Shun Lee or not... a little neighborhood drama (UWS/NYC)

1 Like

It’s been packed every time we’ve walked by, I thought it surprising given the prices and other options on the uws. We were at szechuan garden on 104th last week, prices have risen but so has portion size and wow, it was good again! we’re going to put it back in the rotation even though it’s a crosstown bus and a 20 minute walk away…just nothing as good on the UES.

on an unrelated note, while we haven’t been thrilled with the restaurants on the UES, between the Q and the lex, pretty easy to get to queens, brooklyn and manhattan.

I’ve had good takeout from Hui a few times (after giving up on Wa Jeal). Try Dim on the UWS is pretty serviceable, but I haven’t tried the UES location.

i’ve been wanting to try hui for a while, you know all the interesting places!

Did anyone think Shun Lee is still any good? I grew up with it, and in a haze of I-dunno-nostalgia, I took my kids, brother, his kid there for our Jewish Christmas dinner about ten years ago, and it was uniformly awful (and expensive). Haven’t been back, but this article makes it sound like people still love it?

Tri Dim is okay, not great IMO, and glad to hear that Szechuan Garden is back. And sorry, don’t know anything about UES dining, but would be willing to cross over
to try Hui, or at least try ordering from there with your thumbs up!

25 or 30 years ago, before CH existed, some good friends decided to take me out to a top notch Chinese restaurant for my birthday. Having gone with them to all sorts of places in Manhattan C’town where we could eat for $10pp, they thought I’d enjoy being part of the other side of things. Well, my one and only trip to Shun Lee Palace was, in fact, enjoyable, but mainly because I’d never eaten Chinese food in what was, to me, an upscale setting – this was pretty cool. Great ambience, service, furniture, art work, etc. I’ve since been to upscale places in Flushing where the prices eclipse Shun Lee by quite a bit and thought that the food was worlds above my usual milieu, but this wasn’t the case when I was treated to Shun Lee. Nothing we ordered seemed better than what I was used to &, in fact, a lot wasn’t as good. Remember it fondly because of my friends’ thoughtful gift, but never went back.

1 Like

Shun Lee is old enough to have swung back & forth from great to good to avoidable several times over. I also think what food people associate with it may impact the opinion of how good it is/was.

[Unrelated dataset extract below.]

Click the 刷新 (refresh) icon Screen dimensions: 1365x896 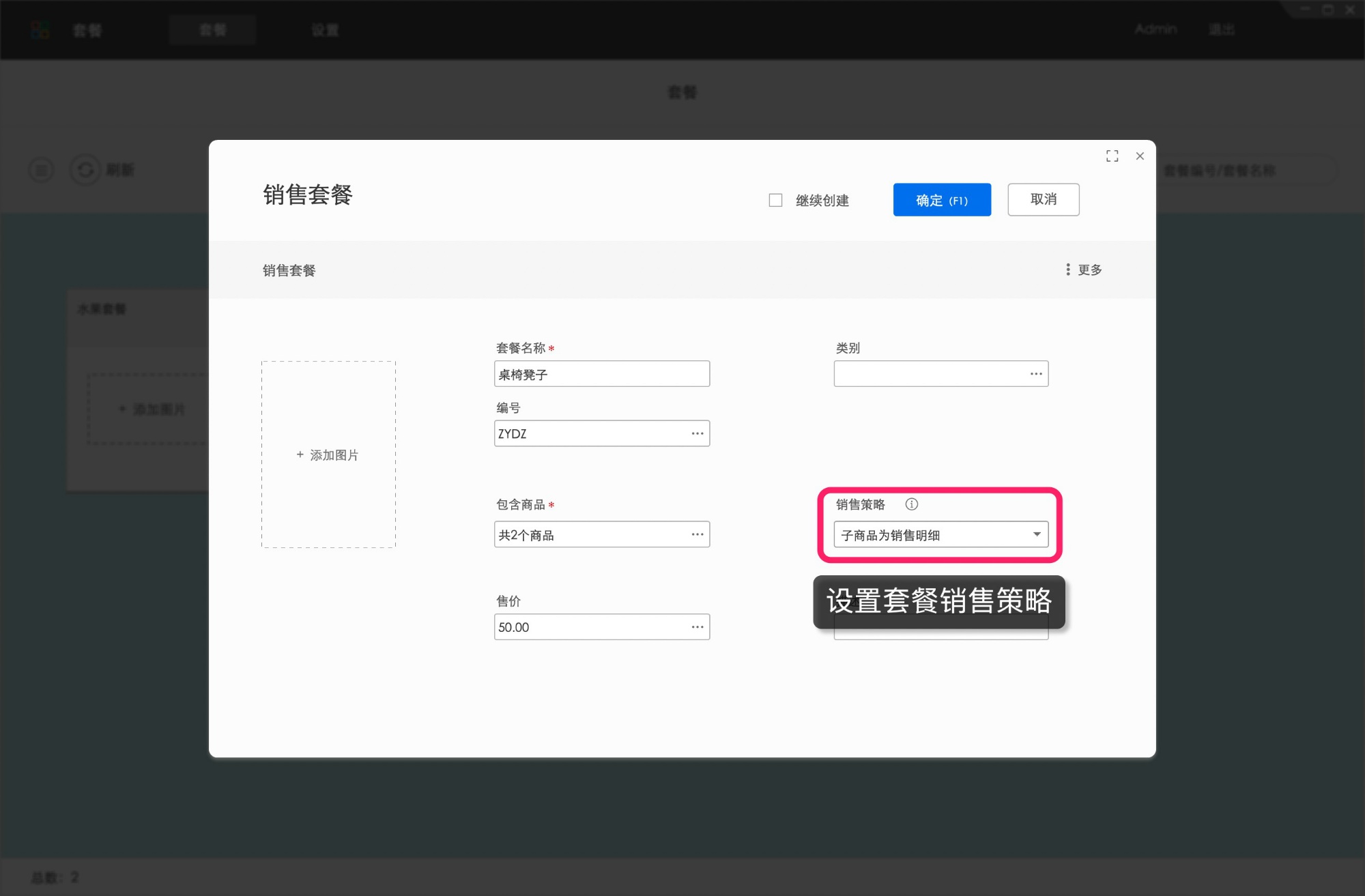85,170

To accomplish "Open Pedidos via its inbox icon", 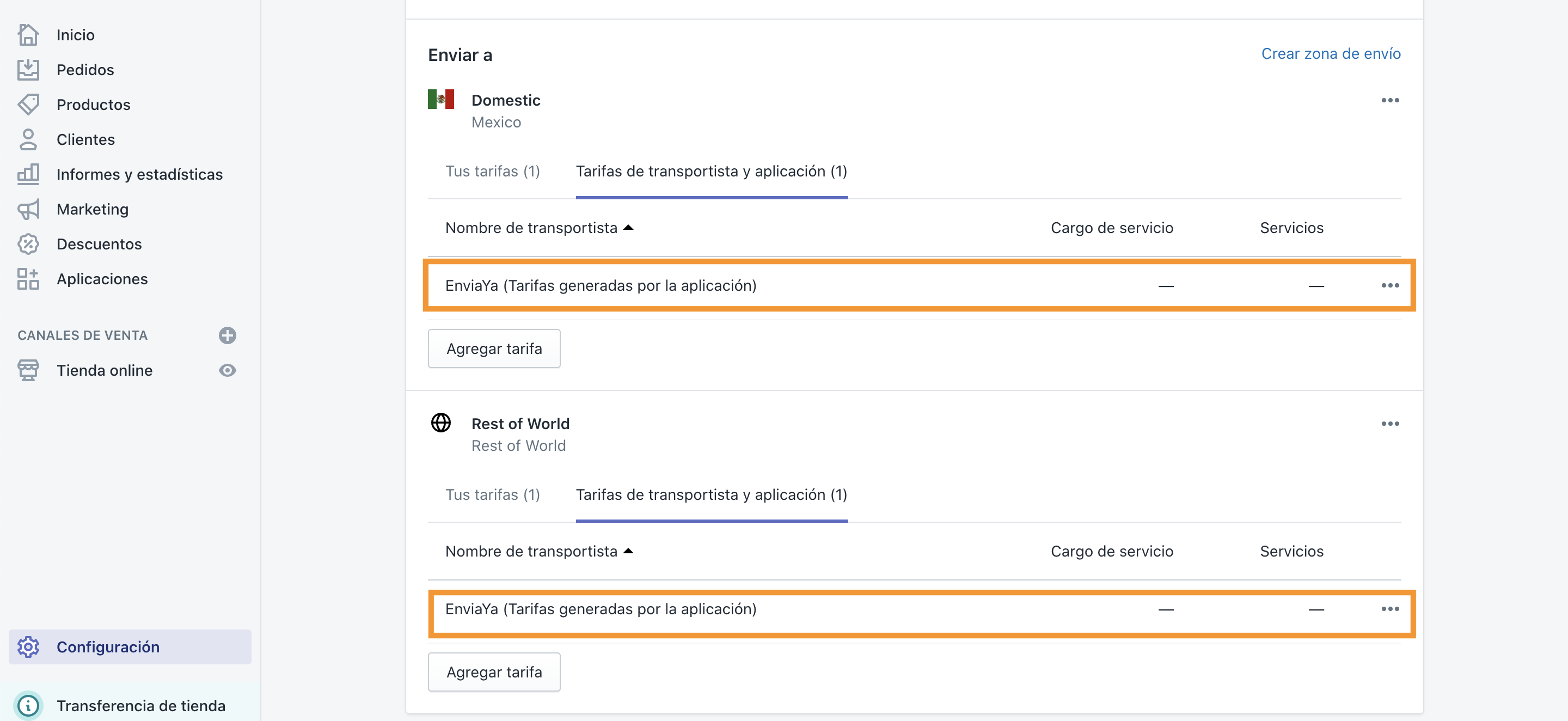I will (x=28, y=69).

For years, it was our regular Sunday friends-and-family dim sum (we alternated between it and the Irish pub across the street for burgers). It was also the first place my baby nephew ate real food (no, not restaurant fare, he ate homemade baby food while we ate dim sum).

Then, the food deteriorated and we stopped going (also life events, people scattering, and so on). A few years later, we tried again, and the food had improved to previous levels. Post-pandemic, down again.

It’s still a place I visit a few times a year because their spring rolls and peanut dumplings are on the same (grown) nephews’ top-in-NYC must-eats (and those things are indeed very good). But my own uptown dim sum spot is now Jing Fong. (Tri Dim UWS is trying too hard to be Shun Lee imo, though my friends who live near there love it.)

I am just impressed that Shun Lee is still around, and appears to be going strong.

Says something about the restaurant for sure, and perhaps even more about the clientele in UWS.

You’re dating yourself – you must be nearly 31.

Apart from the fact that I might be old enough to be your father, my experience matches yours. I was taken to Shun Lee by a friend, remember liking it, but never felt the urge to return.

I’ve also been unfairly prejudiced against it because social sets we belong to in Cambridge, MA, contain a loudly outspoken, self-proclaimed foodie who offers unsolicited advice on what to eat and where to eat it. Every time they say that “Shun Lee is the only place to eat Chinese food in NY” I unjustly strengthen my resolve never to eat there again.

2 Likes

I think I must have gone to Shun Lee once, without realizing it. This was when my parents first brought me to ny for college in 1969. I had never been in the City before. We had always eaten at the nicest Chinese in Columbus Ohio (Jong Mea, and it was very good when you ordered the right things). I member going to this very fancy place on the East Side and the food had lots of ginger, which I liked and cilantro, which I had never tasted before and which I just hated. That I think must have been Shun Lee. Working mostly dowtown and living since 1980 in Brooklyn, Ive never been moved to go back.

Still?

hardly!!

Whew! (But, I expected that, given your wide eating.)

we walked by last night, the “n” in shun lee might actually be an “m”. i’m reminded of purchasing a pashmina shawl for my wife from a street vendor only for her to notice the label actually said “pashmink” when she opened the box.